Work to do =>
- a) According to the book page, which press published the collection Facing Empire?
- b) Mark each statement yes or no according to the book page, quoting the words that decide it: (i) The collection covers the years 1760 to 1840. (ii) David Armitage's review appeared in the American Historical Review. (iii) Readers can preview the complete introduction to the collection.

======== Page extract

Published by the Johns Hopkins University Press, 2018: Facing Empire: Indigenous Experiences in a Revolutionary Age, 1760-1840, edited by Kate Fullagar and Michael A. McDonnell

Available now. Order here.

Preview now. Read the complete introduction to the collection here.

 

Reviews:

“Indigenous peoples across the British Empire shaped the Settler Revolution, and by the 1830s they bore the brunt of what Lisa Ford has called “settler sovereignty” around the globe. The commonalities in their struggles and convergences in their strategies stand out in greater relief thanks to the kaleidoscopic array of essays Fullagar and McDonnell have collected. In light of Facing Empires, the history of the revolutionary age will never look quite the same again.”

David Armitage, Harvard University, Journal of British Studies, vol. 58, no. 2 (2019): 418-419

“Facing Empire is a stimulating and wide-ranging introduction to global indigenous histories. The essays are high quality, and the editors effectively draw out similarities in how the histories, rivalries, expectations, and interests of indigenous peoples defined the terms of encounters.”

================
======== Record extracts

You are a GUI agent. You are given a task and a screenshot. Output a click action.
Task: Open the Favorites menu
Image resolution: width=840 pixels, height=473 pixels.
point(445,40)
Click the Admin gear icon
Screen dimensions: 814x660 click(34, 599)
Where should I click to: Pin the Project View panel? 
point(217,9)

================
======== Record extracts

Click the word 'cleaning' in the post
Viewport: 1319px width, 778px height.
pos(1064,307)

================

Outputs in order =>
- a) The Johns Hopkins University Press

- b)
(i) Yes: "Indigenous Experiences in a Revolutionary Age, 1760-1840"
(ii) No: "Journal of British Studies, vol. 58, no. 2 (2019): 418-419"
(iii) Yes: "Preview now. Read the complete introduction to the collection here."